Display the exact commands you use to launch your QEMU instances, so it can be understood what method and version of QEMU you are running… eg qemu-kvm, qemu-system, libvirt(which I highly doubt from your description but is possible)
If you’re using a qemu config file. And, if you aren’t this is one way to make your Guests consistent and manage the many variables in a sane way. Otherwise, you may need to explicitly declare variables in the command. When you say “there is no difference in the configs” it can also mean your configs should be more explicit (actually declare the variable).
If you’re using any kind of virtualization manager.
I use libvirt to start the guest instances. For ex,
virsh start --console slipmap
Domain slipmap started
Connected to domain slipmap
Escape character is ^]
Yes. I use qemu xml config file and there’s no difference between the ones that are working and not working. One difference is the vtconsole driver is CGA for the working ones and VGA for others.

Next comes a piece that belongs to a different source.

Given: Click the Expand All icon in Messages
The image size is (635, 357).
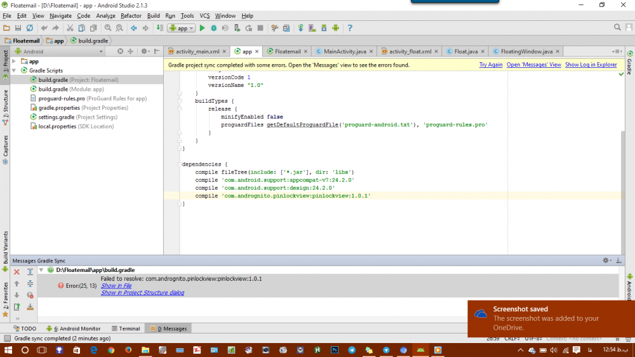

Something new just happened with qemu running on my machine(you might notice a thread I just opened).
So, it’s too early to know if it might be related to what you’re experiencing but until I can resolve on my machine it’s problematic if I can replicate your problem.
Just out of curiousity, what Desktop are you running?
The Desktop I’m looking at closely is
KDE 4.10.5 “release 1” with latest updates.
Have you tried explicitly specifying CGA in the configs where you’re trying to connect using VGA to see if CGA works for them, too?
Wondering if you created these VMs using QEMU, and if you did if the config files really are identical in almost every respect. Could there be an architectural difference between each Guest? In particular, I’d be curious what the emulated display driver might be for each Guest.
Also,
Are these virtual consoles or real, physical consoles, eg are you simply connecting from the Host Desktop to a Guest console or are you connecting from a text only console over a “real” serial wire, eg terminal connected to your Host by serial cable?
And, curious why you may be launching a generic console instead of a graphical console like virt-viewer.
Problem is with boot order. CDROM boots into graphical console by default so it’s getting stuck there without printing anything. I changed the boot order which did the trick.